[AVAILABLE DATA]:
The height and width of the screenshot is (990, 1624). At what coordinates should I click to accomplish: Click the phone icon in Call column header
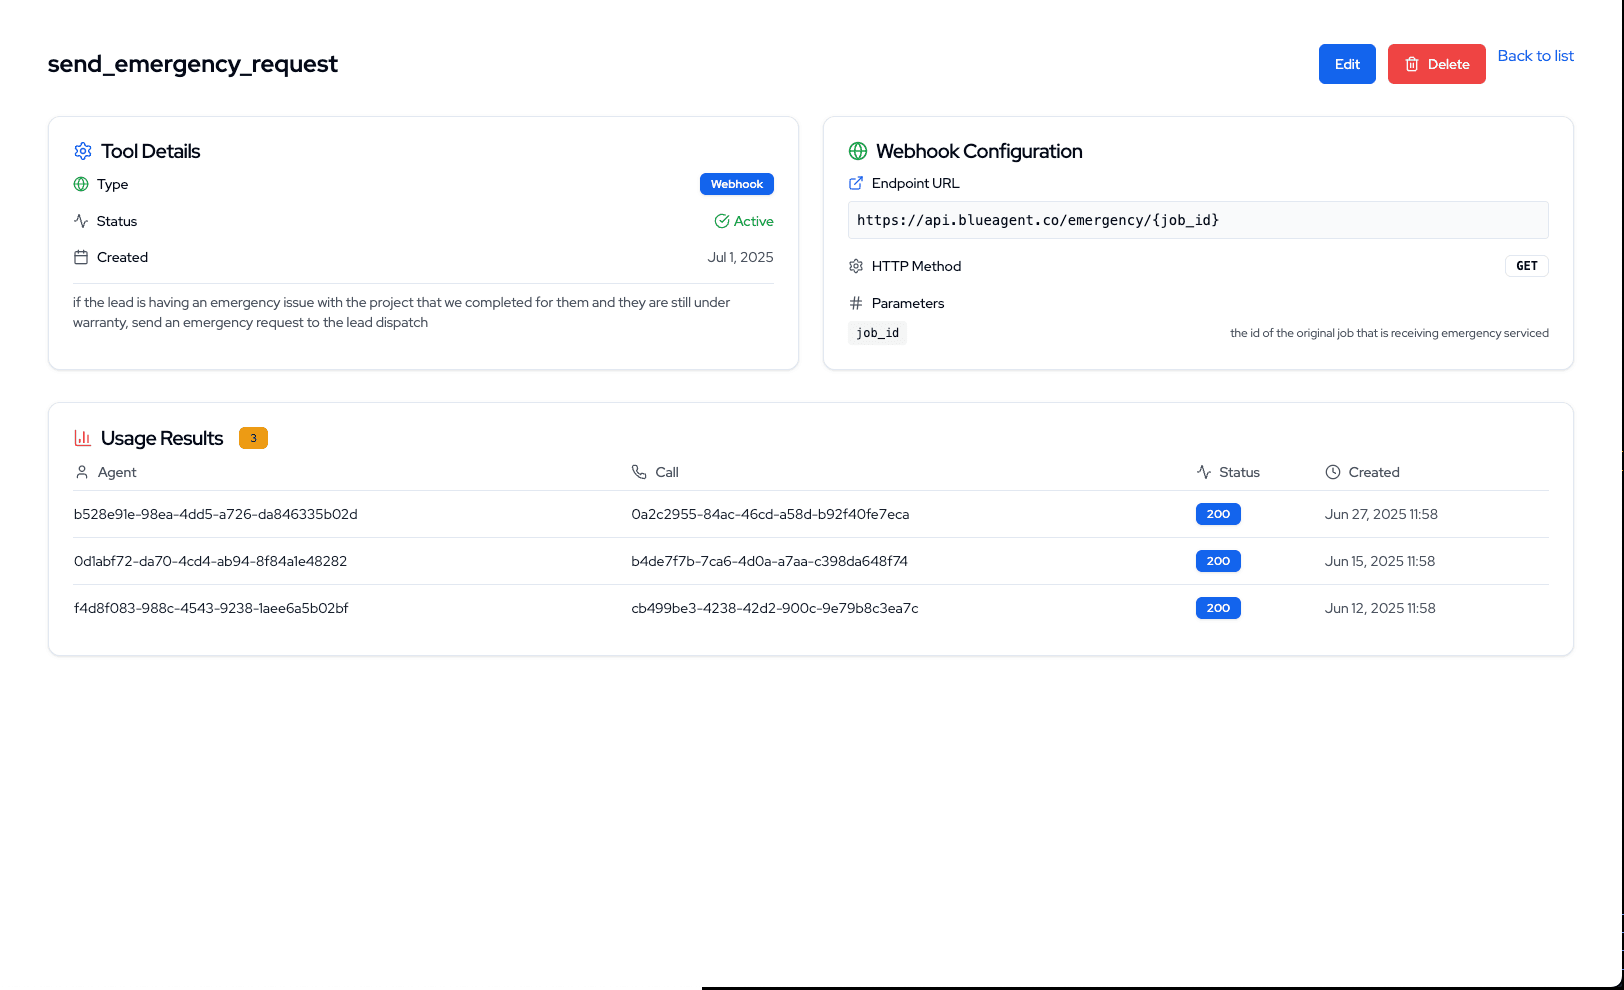point(639,472)
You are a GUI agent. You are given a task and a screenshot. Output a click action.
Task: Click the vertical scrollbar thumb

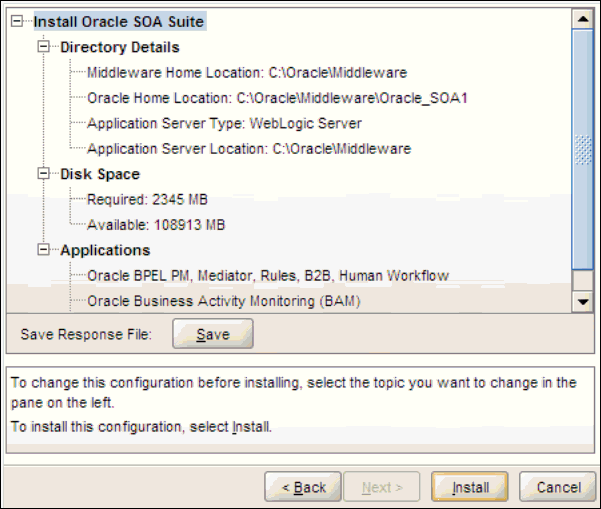pos(582,150)
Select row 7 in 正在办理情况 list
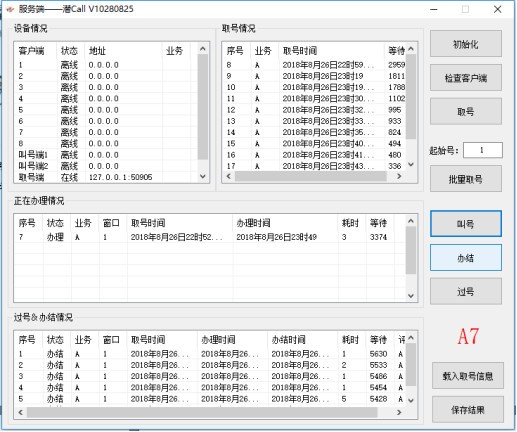Image resolution: width=517 pixels, height=432 pixels. click(x=209, y=237)
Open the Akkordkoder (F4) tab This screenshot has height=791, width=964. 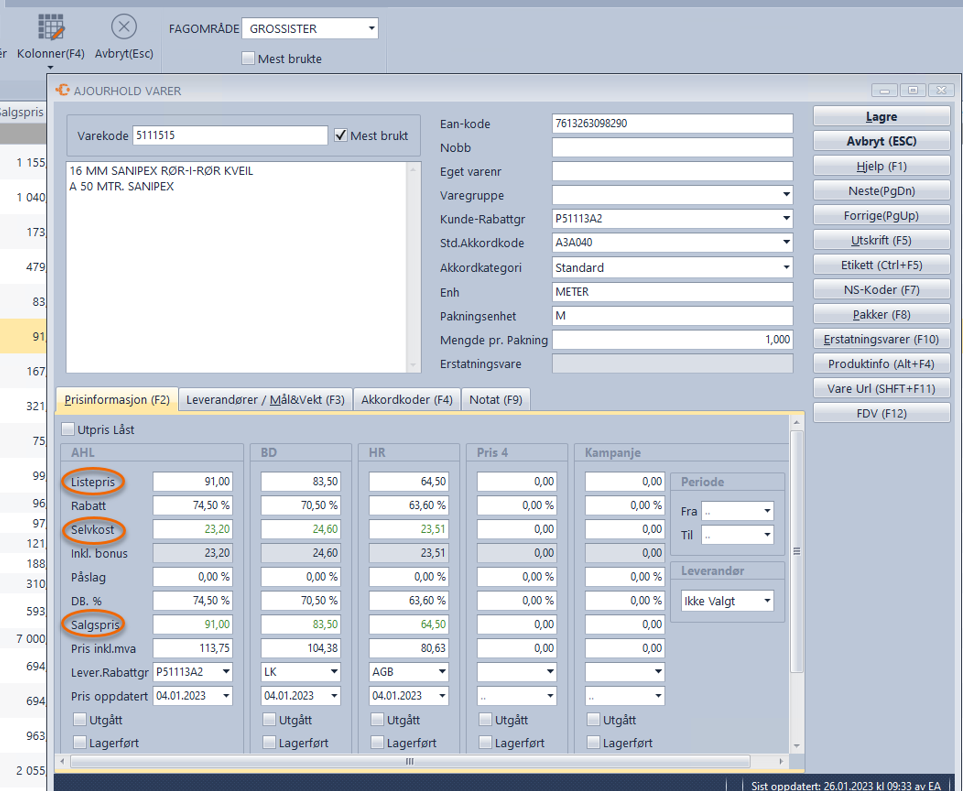point(407,400)
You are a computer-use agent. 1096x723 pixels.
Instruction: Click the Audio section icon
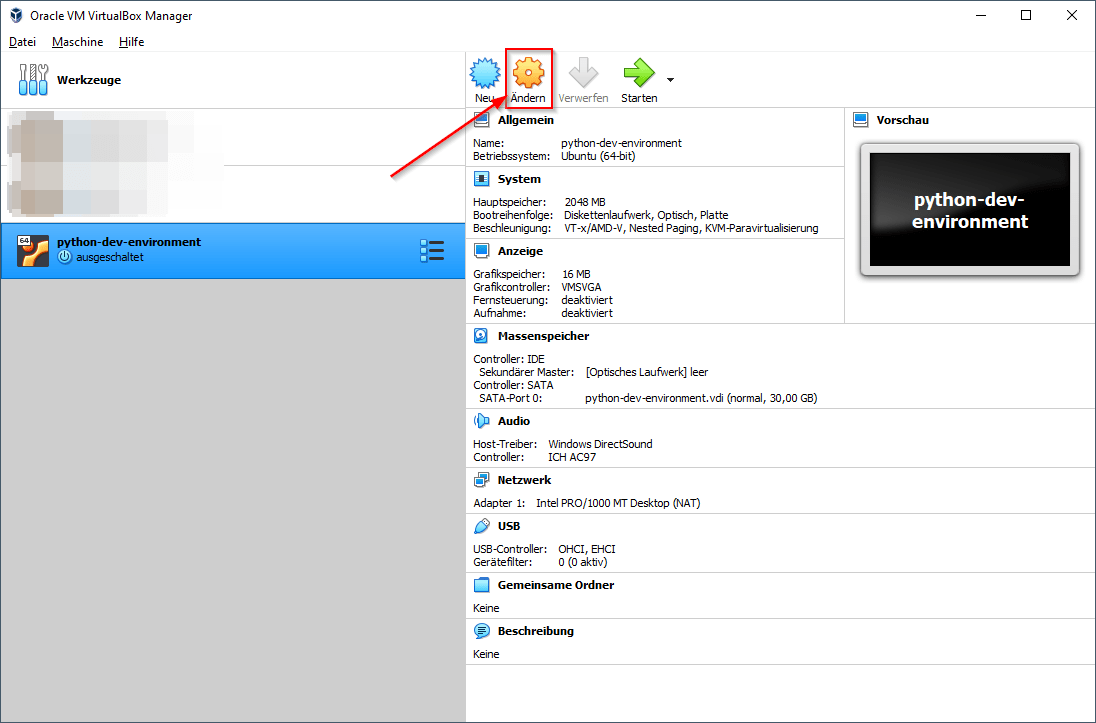(x=482, y=420)
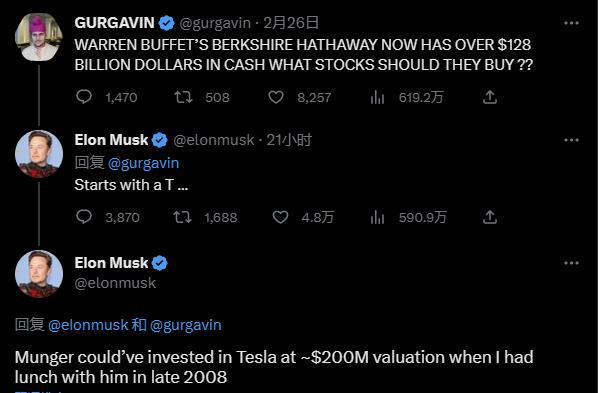This screenshot has height=393, width=598.
Task: Open the 2月26日 tweet timestamp
Action: pos(291,23)
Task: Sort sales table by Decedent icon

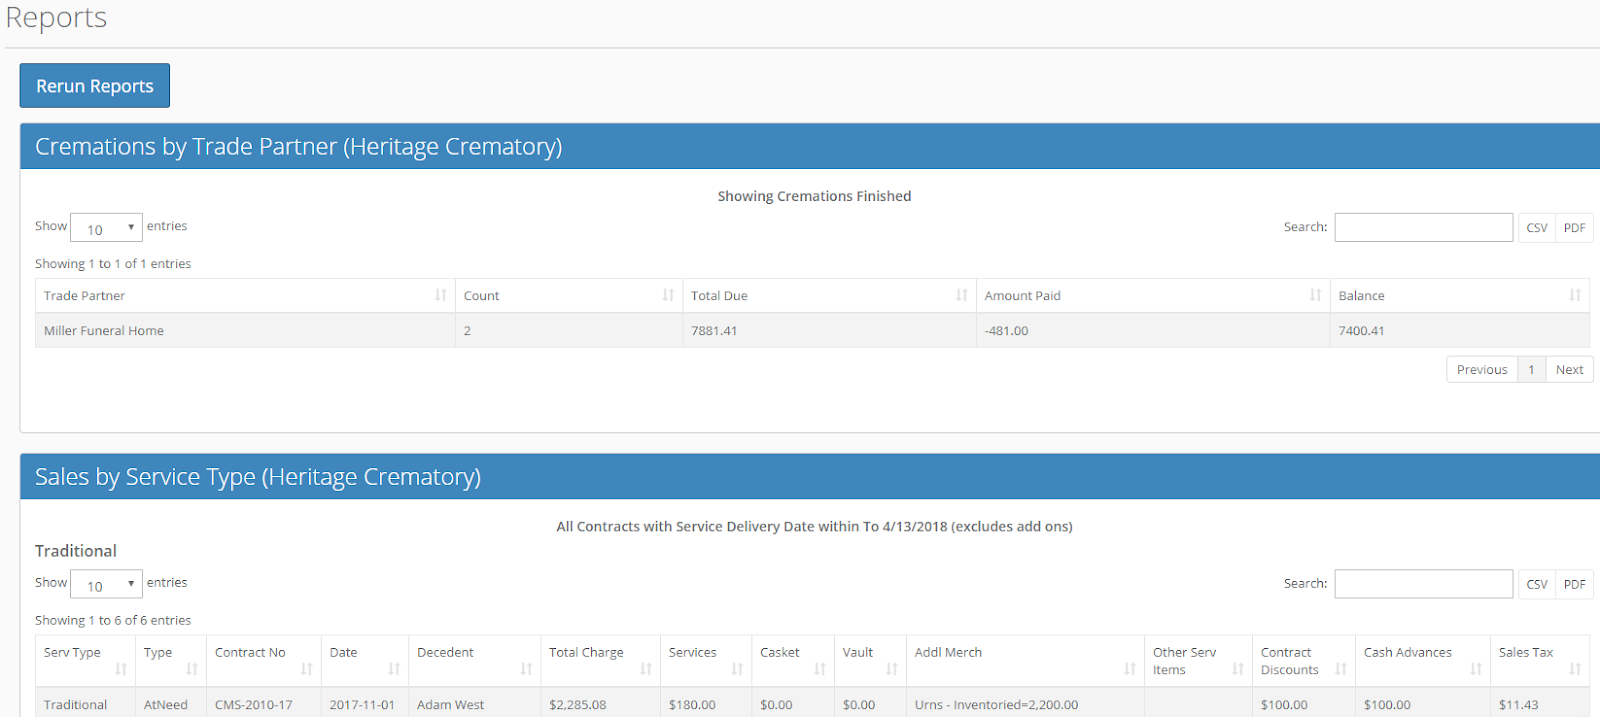Action: pos(526,669)
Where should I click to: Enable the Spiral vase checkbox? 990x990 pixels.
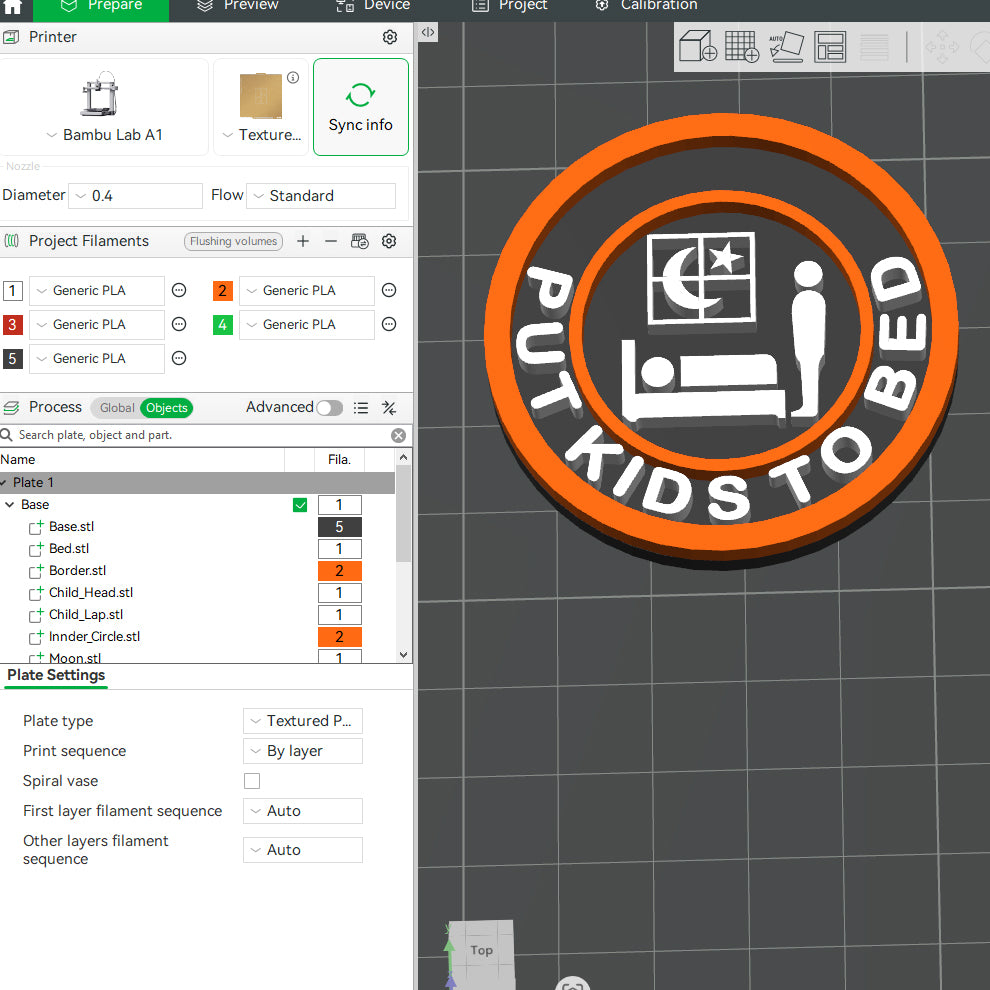click(x=252, y=781)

[EXERCISE DIRECTIONS]: Leaving out all pictures, repeat word for word the lines from the one containing "You are a computer-use" through the final line of the material above.

[TASK RESPONSE]:
You are a computer-use agent. 1096x723 pixels.
Instruction: Click the Audio section icon
(x=482, y=420)
This screenshot has height=393, width=598.
Task: Open the 2月26日 tweet timestamp
Action: pos(291,23)
Task: Sort sales table by Decedent icon

Action: pos(526,669)
Where should I click to: Enable the Spiral vase checkbox? 990x990 pixels.
click(x=252, y=781)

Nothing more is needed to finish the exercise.